Entradas ::
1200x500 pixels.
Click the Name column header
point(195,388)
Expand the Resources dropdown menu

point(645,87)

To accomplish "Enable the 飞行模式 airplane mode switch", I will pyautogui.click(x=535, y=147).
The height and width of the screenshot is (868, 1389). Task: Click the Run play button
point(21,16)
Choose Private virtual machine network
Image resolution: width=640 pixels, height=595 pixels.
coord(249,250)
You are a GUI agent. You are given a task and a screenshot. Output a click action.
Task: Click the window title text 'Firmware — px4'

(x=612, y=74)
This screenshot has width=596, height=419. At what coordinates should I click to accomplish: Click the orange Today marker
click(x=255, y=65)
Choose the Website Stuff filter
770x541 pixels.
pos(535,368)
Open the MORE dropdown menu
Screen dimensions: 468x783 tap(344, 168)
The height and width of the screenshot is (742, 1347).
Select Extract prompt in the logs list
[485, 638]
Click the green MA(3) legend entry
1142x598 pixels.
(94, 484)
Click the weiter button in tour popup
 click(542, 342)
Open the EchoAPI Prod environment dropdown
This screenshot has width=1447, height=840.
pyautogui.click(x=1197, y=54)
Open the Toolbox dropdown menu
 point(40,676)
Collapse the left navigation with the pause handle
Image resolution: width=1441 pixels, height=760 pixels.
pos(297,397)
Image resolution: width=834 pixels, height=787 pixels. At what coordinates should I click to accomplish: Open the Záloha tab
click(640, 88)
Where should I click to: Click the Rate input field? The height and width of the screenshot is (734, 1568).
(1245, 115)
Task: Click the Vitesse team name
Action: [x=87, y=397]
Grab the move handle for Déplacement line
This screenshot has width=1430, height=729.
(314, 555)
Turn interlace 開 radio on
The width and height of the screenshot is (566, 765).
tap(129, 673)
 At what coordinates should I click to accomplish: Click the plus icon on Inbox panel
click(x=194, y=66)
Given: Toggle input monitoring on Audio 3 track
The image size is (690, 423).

Detalles del problema ::
Por favor, copia sin cambios las líneas que van desde el comienzo hasta la línea que contiene "pos(297,397)", ambas incluidas.

Respuesta al ejercicio ::
1200x500 pixels.
Click the Name column header
point(195,388)
Expand the Resources dropdown menu

point(645,87)

To accomplish "Enable the 飞行模式 airplane mode switch", I will pyautogui.click(x=535, y=147).
The height and width of the screenshot is (868, 1389). Task: Click the Run play button
point(21,16)
Choose Private virtual machine network
Image resolution: width=640 pixels, height=595 pixels.
coord(249,250)
You are a GUI agent. You are given a task and a screenshot. Output a click action.
Task: Click the window title text 'Firmware — px4'

(x=612, y=74)
This screenshot has width=596, height=419. At what coordinates should I click to accomplish: Click the orange Today marker
click(x=255, y=65)
Choose the Website Stuff filter
770x541 pixels.
pos(535,368)
Open the MORE dropdown menu
Screen dimensions: 468x783 tap(344, 168)
The height and width of the screenshot is (742, 1347).
Select Extract prompt in the logs list
[485, 638]
Click the green MA(3) legend entry
1142x598 pixels.
(94, 484)
Click the weiter button in tour popup
 click(542, 342)
Open the EchoAPI Prod environment dropdown
This screenshot has width=1447, height=840.
pyautogui.click(x=1197, y=54)
Open the Toolbox dropdown menu
 point(40,676)
Collapse the left navigation with the pause handle
Image resolution: width=1441 pixels, height=760 pixels.
pos(297,397)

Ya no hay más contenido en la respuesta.